## [Work to complete]
1. Using the data wrangling workshop page, decide whether each statement below agrees with it. Answer yes or no for each, and quote the deciding words of the page.
(a) The page describes messy data as bad or unusable.
(b) Week 2 of the Data Jam focused on Working with Data.
(c) Under the tidy data principles, each observation forms a column.
2. Answer these questions from the data wrangling workshop page:
(a) Which unit hosted the (Open) Data Jam?
(b) Which wrangling activity is defined as confirming consistency and quality of data?
(c) Under the tidy data principles, what forms a table?
3. Write out the part of the data wrangling workshop page starting at "Week 2 of the" and ending at "involved, labor-intensive process.", word for word.

Data Wrangling with Open Refine
Wrangling your data with various tools allows you to restructure information so that it can be easily understood by people and analyzed by machines. Want to efficiently clean your data? In this workshop, we worked with OpenRefine, a powerful tool for working with data. Watch the tutorial to learn more about tidying your data, transforming it from one format to another, and extending it with various web services. This workshop is part of the (Open) Data Jam hosted by the Libraries' Research Data and Digital Scholarship unit.
Week 2 of the Data Jam focused on Working with Data. In order to get data ready for visualizations and analysis, researchers engage in data wrangling. Wrangling your data with various tools allows you to restructure information so that it can be easily understood by people and analyzed by machines. In this workshop, we worked with OpenRefine, a powerful tool for working with data. Watch the recording and read through the workshop notes to learn more about tidying your data, transforming it from one format to another, and extending it with various web services. Here are the key takeaways we covered in the workshop:
1. Data Wrangling Means Many Things
Most people think of the data analysis process like this:
But data wrangling is a term that refers to a number of activities between collecting data and analyzing data, and a much more involved, labor-intensive process.
Often, these activities involve:
- discovering (understanding data, what it contains, and what questions or inquiries are productive)
- structuring (changing how data is displayed or stored)
- cleaning (modifying data that is incorrect, incomplete, irrelevant, duplicated, or improperly formatted)
- enriching (combining data with additional data to contextualize or expand analysis)
- validating (confirming consistency and quality of data)
- publishing (planning and publishing data and previous activities)
2. Messy Data vs. Tidy Data
We discussed many different ways data can be considered "messy", such as missing values, inconsistent entry of data, or unclear structure and organizing. Messy data does not mean that this data is bad or unusable. Messy data can be a good thing! But wrangling messy data makes it easier to use, makes it accessible to you and other people, and contextualizes your data for research questions. So we contrasted “messy data” with “tidy data”, which has the following principles:
- Each variable forms a column
- Each observation forms a row
- Each type of observational unit forms a table
If you’re interested in learning more about data cleaning and wrangling, check out:
- Against Cleaning by Katie Rawson and Trevor Muñoz
- Introduction to Tidy Data by Iowa State University Library
- Tidy Data by Hadley Wickham 2.

## [Data shown]
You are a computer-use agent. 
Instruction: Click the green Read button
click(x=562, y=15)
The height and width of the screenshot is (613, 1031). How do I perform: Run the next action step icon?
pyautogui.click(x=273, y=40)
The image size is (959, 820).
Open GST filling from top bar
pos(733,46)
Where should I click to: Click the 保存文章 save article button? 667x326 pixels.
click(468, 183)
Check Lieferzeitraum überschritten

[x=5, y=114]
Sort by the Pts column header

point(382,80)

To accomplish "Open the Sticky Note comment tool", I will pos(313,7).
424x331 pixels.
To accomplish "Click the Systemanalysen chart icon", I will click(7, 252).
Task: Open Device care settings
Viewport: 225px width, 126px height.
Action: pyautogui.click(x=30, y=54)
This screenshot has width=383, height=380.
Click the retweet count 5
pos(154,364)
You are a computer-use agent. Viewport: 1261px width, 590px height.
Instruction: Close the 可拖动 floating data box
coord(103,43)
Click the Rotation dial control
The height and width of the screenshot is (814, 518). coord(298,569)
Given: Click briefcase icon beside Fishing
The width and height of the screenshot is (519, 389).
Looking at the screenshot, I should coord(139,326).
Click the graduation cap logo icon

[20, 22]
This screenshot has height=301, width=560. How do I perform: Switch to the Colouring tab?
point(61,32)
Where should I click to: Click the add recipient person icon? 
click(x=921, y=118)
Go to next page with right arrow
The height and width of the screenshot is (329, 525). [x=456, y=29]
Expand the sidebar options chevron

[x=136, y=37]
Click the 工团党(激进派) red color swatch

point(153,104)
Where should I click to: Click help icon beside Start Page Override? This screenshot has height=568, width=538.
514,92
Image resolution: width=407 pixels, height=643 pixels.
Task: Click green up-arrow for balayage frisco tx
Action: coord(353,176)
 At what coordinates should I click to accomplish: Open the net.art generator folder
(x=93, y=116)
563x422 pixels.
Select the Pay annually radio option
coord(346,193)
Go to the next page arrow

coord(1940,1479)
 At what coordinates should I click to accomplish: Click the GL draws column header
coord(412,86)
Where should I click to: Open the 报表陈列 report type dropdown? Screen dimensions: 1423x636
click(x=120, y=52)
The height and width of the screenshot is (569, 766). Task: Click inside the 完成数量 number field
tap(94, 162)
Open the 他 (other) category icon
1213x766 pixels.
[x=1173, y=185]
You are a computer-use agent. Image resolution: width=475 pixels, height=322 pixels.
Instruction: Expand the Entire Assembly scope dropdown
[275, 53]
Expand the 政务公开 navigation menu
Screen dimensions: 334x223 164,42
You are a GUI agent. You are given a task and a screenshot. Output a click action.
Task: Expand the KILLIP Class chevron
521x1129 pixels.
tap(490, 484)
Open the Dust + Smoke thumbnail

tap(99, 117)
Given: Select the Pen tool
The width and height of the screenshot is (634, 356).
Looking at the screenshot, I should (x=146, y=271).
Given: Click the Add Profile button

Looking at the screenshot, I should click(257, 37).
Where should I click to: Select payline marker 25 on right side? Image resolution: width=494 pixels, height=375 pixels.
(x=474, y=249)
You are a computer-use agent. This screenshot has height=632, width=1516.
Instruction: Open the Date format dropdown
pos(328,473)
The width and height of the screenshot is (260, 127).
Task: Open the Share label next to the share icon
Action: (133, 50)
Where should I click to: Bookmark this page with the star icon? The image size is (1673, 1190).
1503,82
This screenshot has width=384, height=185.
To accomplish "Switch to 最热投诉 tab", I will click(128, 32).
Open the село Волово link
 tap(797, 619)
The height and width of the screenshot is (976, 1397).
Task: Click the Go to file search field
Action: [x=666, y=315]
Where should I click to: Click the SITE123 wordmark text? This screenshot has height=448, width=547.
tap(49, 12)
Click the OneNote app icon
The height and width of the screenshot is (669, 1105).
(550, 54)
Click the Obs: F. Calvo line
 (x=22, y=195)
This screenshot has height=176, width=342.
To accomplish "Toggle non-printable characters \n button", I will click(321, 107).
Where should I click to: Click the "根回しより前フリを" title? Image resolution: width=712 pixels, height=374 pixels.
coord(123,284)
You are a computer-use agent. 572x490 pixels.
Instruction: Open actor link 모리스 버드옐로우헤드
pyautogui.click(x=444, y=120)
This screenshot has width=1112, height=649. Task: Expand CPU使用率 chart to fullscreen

## [The results]
1.
(a) No: "Messy data does not mean that this data is bad or unusable."
(b) Yes: "Week 2 of the Data Jam focused on Working with Data."
(c) No: "Each observation forms a row"

2.
(a) The Libraries' Research Data and Digital Scholarship unit
(b) Validating
(c) Each type of observational unit

3.
Week 2 of the Data Jam focused on Working with Data. In order to get data ready for visualizations and analysis, researchers engage in data wrangling. Wrangling your data with various tools allows you to restructure information so that it can be easily understood by people and analyzed by machines. In this workshop, we worked with OpenRefine, a powerful tool for working with data. Watch the recording and read through the workshop notes to learn more about tidying your data, transforming it from one format to another, and extending it with various web services. Here are the key takeaways we covered in the workshop:
1. Data Wrangling Means Many Things
Most people think of the data analysis process like this:
But data wrangling is a term that refers to a number of activities between collecting data and analyzing data, and a much more involved, labor-intensive process.